Dabei war es ein Plan, der beiden Seiten Glanz versprach. Die 46-Jährige Göpel sollte beim großen DIW ein "Center für Sozial-Ökologische Transformation" aufbauen, sickerte Ende Juli durch. Die Nachhaltigkeitsexpertin beleuchtet den nötigen Wandel in Wirtschaft und Gesellschaft, so stellte sich DIW-Präsident Marcel Fratzscher das vor - und erhoffte sich vom Shootingstar Göpel wohl auch Öffentlichkeitswirkung für sein Institut. Der Forscherin wiederum winkte eine prominente Plattform für ihr Wirken, nachdem das Engagement bei der Hamburger Denkfabrik The New Institute 2021 nach nur einem halben Jahr geendet hatte.

Beim DIW sahen manche Mitarbeiter Göpels Ankunft wenig freudig. Das Institut hat bereits eine Einheit "Zukunftssicherung und Nachhaltigkeit", in der Karsten Neuhoff die Klimapolitik verantwortet und mit Claudia Kemfert die vielleicht bekannteste Energieökonomin des Landes eine eigene Abteilung leitet. Es stand die Frage im Raum, ob Ressourcen zum neuen Center abwandern.

Intern sollen sich alle Abteilungsleiter bis auf einen gegen Göpel ausgesprochen haben, wird berichtet. Sie sei zwar eine sehr gute Kommunikatorin, arbeite aber zu wenig wissenschaftlich an den Sachthemen - und in der Kommunikation habe man ja schon gute Leute. Aus dem einflussreichen Kuratorium des Instituts tönte es, das DIW brauche niemanden, der nur in der Öffentlichkeit präsent sei, weil er zwei Bücher geschrieben habe.

Solche Kritik schlug Göpel schon anderweitig entgegen, und sie weist sie zurück. "Wissenschaftlich sauber arbeiten kann ich in unterschiedlichen Formaten", sagt sie der SZ. Die eloquente Expertin pocht darauf, dass Wissenschaft und Vermittlung sich nicht ausschließen, im Gegenteil. "Die Verbreitung von wissenschaftlichen Erkenntnissen ist doch in allen Förderprogrammen inzwischen Standard."

Es wird Göpel kaum begeistert haben, dass die internen Gespräche zwischen dem DIW und ihr nach außen drangen, gepfeffert mit Kritik an ihrer Person. Genauso entscheidend für ihre Haltung dürfte sein, dass sie von Anfang an verschiedene Jobmöglichkeiten prüfte und beim DIW nur unter bestimmten Bedingungen anfangen wollte. Öffentlich sagt sie zur Causa DIW nur: "Es war eine von mehreren Optionen, zu denen es Gespräche gab. Es gab Rahmenbedingungen, insbesondere strukturelle, die aus meiner Sicht für die Zusammenarbeit wichtig waren. Als sich die nicht erfüllen ließen, habe ich abgesagt."

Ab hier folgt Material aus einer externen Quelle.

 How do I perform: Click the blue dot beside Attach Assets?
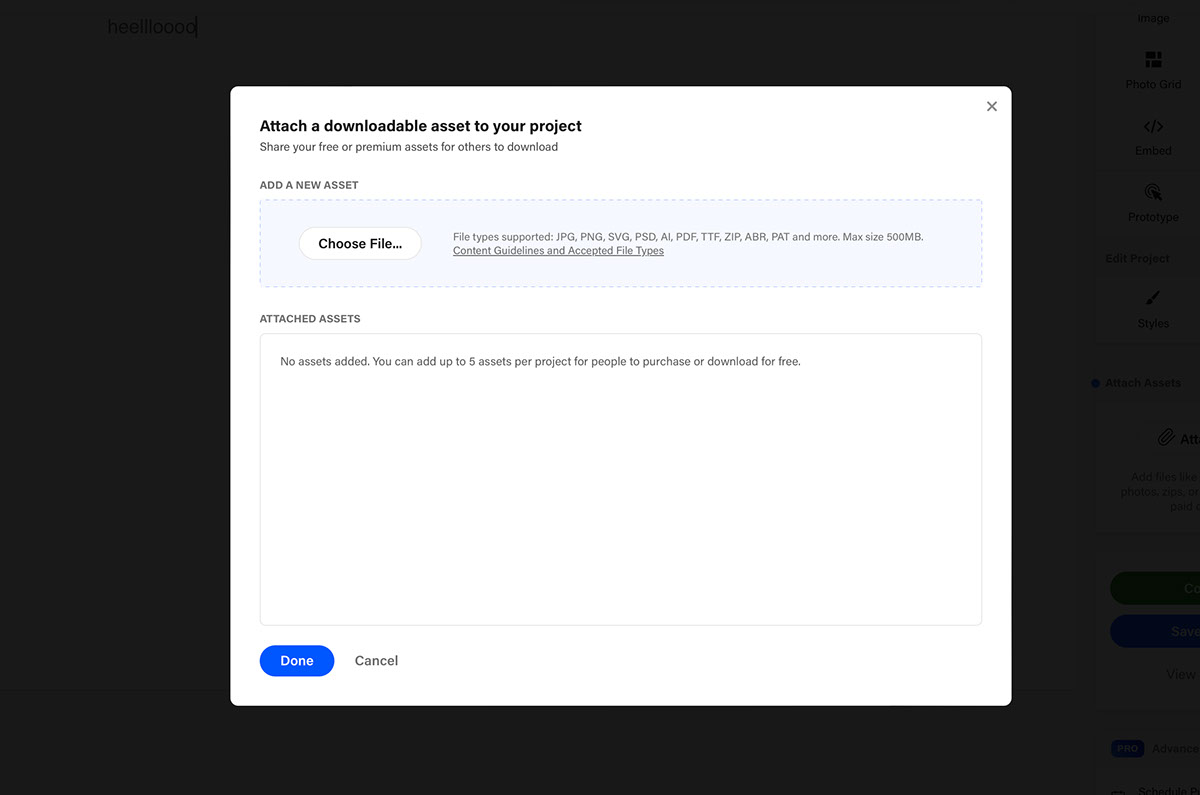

Wenn eine geplante Zusammenarbeit vorschnell bekannt wird und dann scheitert, sieht das meist für beide Seiten unvorteilhaft aus. Für DIW-Chef Fratzscher ist es eine weitere schwierige Personalangelegenheit nach dem Gezerre um den Chefposten der Konjunkturabteilung, der inzwischen mit Timm Bönke gut, aber spät besetzt wurde.

Auf Nachfrage betont Fratzscher, die anstehende sozial-ökologische Transformation sei für sein Institut das übergreifende Thema "und wird in all unseren Abteilungen beleuchtet. Auch künftig werden wir geeignete Strukturen und Rahmen suchen." In welcher Form etwas aus dem geplanten Sozial-Ökologischen Transformationscenter wird, ist nun unklar.

Für Maja Göpel war die Causa DIW in diesem Sommer nur ein weiterer Aufreger. Im August berichtete die Zeit, dass ihr neues Buch ebenso wie der Bestseller von 2020 von dem Journalisten (und gelegentlichem SZ-Autor) Marcus Jauer mitverfasst wurde, der aber nach eigenen Angaben nicht genannt werden wollte.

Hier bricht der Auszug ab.